We need to count the number of acceptable hands. As a first step, let's list all the possibilities in terms of the numbers of Ones, Twos, etc. Let's say there are a Ones, b Twos, c Fours, d Fives, and e Others. Then the possibilities for an acceptable 7-card hand are

Code:

`a b c d e`

1 2 1 1 2

1 4 1 1 0

1 2 3 1 0

1 2 1 3 0

1 3 1 1 1

1 2 2 1 1

1 2 1 2 1

1 3 2 1 0

1 3 1 2 0

1 2 2 2 0

As you can see, there are 10 combinations of (a,b,c,d,e) possible.
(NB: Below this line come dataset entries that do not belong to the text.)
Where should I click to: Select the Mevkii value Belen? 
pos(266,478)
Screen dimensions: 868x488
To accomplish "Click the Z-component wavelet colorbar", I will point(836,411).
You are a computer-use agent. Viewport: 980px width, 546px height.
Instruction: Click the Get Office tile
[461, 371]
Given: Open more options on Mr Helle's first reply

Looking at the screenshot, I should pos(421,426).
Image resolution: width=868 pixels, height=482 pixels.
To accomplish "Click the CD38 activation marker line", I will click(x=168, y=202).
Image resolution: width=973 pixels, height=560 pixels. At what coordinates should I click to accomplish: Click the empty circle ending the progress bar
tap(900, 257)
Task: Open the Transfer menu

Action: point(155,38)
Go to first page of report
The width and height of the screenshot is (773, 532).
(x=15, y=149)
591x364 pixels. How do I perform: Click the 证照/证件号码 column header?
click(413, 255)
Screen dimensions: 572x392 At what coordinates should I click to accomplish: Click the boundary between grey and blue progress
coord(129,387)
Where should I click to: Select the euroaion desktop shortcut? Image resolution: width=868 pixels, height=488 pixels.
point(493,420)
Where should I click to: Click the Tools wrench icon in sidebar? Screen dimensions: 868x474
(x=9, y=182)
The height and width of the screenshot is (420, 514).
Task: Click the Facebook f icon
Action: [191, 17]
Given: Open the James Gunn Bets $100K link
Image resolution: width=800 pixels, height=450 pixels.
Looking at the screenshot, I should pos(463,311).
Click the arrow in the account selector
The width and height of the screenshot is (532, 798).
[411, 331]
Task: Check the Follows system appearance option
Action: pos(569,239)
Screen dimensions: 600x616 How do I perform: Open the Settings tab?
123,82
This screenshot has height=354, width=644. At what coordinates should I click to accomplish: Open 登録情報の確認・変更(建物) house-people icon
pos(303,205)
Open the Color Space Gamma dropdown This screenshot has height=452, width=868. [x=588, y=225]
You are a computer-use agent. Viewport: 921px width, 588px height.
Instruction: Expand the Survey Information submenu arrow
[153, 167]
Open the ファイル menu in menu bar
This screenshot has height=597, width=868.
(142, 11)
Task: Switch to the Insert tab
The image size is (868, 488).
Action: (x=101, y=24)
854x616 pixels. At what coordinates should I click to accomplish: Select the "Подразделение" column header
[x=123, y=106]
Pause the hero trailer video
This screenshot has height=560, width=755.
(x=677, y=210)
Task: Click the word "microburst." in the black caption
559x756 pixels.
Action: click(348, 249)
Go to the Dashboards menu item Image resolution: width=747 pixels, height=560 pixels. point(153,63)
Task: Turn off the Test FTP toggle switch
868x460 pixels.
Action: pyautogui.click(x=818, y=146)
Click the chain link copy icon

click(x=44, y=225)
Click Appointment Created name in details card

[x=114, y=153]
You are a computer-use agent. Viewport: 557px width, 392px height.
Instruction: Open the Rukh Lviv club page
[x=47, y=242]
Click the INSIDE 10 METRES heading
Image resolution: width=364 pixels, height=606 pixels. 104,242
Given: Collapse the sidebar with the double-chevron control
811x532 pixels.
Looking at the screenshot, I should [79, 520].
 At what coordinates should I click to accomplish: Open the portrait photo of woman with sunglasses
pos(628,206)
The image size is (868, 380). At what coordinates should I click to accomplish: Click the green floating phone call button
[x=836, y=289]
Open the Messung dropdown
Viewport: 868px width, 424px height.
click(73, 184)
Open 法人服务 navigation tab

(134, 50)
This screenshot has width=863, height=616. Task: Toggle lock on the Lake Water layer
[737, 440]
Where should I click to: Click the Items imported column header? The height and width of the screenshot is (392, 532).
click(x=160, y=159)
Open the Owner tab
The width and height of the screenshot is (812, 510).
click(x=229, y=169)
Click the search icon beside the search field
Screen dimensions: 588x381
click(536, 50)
For each of these possibilities, the number of hands is

$\displaystyle \binom{1}{a} \binom{21}{b} \binom{4}{c} \binom{3}{d} \binom{31}{e} $

Sum up these products for the 10 (a,b,c,d,e) possibilities. (I used a spreadsheet.) If you do it correctly, I think you will find the sum is 1,980,720. So the probability of drawing an acceptable hand is

$\displaystyle \frac{1,980,720}{382,606,920}$,

which is approximately 0.00512.

If you are not familiar with the notation above,

$\displaystyle \binom{n}{m} = \frac{n!}{m! (n-m)!}$

is the number of combinations of n objects taken m at a time.